▶
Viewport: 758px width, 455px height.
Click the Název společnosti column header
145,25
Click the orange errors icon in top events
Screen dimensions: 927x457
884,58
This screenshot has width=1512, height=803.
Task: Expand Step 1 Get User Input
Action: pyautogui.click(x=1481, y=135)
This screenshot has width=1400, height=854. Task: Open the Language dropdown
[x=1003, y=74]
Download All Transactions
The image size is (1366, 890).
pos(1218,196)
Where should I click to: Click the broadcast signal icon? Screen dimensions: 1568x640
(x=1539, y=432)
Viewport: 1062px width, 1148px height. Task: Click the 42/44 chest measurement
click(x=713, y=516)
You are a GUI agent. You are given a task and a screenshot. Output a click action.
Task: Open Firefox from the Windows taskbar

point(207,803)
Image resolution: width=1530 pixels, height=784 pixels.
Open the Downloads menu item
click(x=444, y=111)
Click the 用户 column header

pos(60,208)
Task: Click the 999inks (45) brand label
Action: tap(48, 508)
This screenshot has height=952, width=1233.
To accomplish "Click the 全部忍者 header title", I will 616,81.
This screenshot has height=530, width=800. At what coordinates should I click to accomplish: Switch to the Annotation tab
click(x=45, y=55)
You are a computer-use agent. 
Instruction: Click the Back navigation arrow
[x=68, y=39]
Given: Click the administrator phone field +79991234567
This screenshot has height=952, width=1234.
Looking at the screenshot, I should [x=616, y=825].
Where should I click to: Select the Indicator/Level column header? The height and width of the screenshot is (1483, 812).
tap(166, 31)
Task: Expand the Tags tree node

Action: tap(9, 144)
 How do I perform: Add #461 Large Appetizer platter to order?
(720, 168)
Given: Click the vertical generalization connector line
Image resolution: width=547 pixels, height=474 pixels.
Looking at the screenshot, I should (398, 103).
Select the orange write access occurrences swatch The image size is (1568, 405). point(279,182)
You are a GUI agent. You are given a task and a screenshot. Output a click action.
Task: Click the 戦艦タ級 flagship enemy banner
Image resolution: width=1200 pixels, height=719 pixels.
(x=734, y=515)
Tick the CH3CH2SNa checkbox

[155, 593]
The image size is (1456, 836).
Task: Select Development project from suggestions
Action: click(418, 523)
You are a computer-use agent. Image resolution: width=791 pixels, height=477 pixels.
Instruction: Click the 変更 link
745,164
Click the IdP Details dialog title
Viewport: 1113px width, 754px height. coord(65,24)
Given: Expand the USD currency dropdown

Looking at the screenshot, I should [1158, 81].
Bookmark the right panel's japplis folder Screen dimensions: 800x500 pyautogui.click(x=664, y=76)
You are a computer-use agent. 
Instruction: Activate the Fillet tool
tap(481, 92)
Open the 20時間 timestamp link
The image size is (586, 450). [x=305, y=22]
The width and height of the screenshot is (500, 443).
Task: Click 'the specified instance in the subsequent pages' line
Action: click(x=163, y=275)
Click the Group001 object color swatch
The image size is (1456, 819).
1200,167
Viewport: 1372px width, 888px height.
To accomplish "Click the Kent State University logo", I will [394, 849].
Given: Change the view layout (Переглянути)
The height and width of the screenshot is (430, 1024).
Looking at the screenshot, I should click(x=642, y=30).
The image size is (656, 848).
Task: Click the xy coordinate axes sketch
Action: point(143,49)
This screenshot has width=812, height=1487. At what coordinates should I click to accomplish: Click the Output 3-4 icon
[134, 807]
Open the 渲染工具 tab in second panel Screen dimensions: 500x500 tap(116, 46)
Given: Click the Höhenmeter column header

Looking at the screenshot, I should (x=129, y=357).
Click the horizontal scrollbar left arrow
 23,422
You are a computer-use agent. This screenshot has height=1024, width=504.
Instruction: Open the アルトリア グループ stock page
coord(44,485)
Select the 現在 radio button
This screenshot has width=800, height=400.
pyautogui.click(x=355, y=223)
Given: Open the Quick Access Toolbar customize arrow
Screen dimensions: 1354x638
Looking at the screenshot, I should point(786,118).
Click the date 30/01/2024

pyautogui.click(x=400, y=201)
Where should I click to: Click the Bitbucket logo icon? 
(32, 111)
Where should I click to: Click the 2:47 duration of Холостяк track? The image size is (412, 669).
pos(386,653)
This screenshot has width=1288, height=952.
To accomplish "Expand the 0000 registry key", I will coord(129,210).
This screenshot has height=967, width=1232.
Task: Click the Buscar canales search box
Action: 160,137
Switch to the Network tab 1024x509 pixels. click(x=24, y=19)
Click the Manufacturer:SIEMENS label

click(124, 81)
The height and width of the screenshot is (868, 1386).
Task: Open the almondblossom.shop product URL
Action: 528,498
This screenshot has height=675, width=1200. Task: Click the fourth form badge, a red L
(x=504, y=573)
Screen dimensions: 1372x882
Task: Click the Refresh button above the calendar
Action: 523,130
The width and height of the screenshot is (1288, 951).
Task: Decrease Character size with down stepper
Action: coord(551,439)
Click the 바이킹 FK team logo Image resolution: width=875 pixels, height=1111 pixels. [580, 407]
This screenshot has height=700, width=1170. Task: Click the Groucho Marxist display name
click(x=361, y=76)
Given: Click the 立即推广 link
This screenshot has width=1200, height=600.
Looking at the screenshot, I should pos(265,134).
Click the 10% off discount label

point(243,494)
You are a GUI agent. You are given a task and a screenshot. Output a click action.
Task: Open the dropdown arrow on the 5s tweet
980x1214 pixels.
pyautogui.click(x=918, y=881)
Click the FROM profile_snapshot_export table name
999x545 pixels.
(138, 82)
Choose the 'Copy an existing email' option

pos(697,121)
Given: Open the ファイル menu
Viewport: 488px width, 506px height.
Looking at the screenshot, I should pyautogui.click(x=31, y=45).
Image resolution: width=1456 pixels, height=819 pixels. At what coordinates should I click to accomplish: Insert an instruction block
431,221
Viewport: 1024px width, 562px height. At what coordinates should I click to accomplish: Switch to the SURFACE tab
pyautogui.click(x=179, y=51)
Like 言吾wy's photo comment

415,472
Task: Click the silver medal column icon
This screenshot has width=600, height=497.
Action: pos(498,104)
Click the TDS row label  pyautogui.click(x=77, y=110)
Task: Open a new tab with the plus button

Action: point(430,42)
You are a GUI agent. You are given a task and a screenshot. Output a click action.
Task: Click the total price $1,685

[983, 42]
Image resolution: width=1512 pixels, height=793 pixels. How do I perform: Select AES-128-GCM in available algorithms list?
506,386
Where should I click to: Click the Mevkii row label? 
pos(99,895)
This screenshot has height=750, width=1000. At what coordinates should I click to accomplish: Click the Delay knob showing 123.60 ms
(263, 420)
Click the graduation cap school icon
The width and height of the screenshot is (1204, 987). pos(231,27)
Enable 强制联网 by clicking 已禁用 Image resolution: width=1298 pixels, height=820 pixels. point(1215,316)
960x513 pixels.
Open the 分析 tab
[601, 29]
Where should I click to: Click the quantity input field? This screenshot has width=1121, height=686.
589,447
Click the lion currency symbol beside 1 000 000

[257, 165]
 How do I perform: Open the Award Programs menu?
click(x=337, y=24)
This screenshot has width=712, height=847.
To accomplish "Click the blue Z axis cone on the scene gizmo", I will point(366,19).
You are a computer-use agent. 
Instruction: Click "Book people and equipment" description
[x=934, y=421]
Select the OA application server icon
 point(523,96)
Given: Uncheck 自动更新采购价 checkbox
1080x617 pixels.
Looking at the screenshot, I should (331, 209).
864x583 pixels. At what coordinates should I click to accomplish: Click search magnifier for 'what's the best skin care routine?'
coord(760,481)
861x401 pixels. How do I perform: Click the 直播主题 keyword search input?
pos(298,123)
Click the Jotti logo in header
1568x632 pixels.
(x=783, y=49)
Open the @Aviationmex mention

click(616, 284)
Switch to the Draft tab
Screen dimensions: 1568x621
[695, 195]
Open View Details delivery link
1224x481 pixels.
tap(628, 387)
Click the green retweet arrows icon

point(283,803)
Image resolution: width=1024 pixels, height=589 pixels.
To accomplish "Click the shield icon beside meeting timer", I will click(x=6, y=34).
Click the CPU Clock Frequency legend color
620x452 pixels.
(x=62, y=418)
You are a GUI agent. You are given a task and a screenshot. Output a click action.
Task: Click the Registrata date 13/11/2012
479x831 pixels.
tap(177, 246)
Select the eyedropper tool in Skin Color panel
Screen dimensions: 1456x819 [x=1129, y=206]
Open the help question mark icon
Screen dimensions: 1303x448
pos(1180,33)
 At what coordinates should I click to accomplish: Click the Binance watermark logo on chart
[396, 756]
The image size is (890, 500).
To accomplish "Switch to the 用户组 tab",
◀
§ Directions for this task
Rewrite the items above as a numbered list, from their beginning through the line containing "Action: pyautogui.click(x=1481, y=135)", leaving out any blank lines.

§ Final result
1. Viewport: 758px width, 455px height.
2. Click the Název společnosti column header
3. 145,25
4. Click the orange errors icon in top events
5. Screen dimensions: 927x457
6. 884,58
7. This screenshot has width=1512, height=803.
8. Task: Expand Step 1 Get User Input
9. Action: pyautogui.click(x=1481, y=135)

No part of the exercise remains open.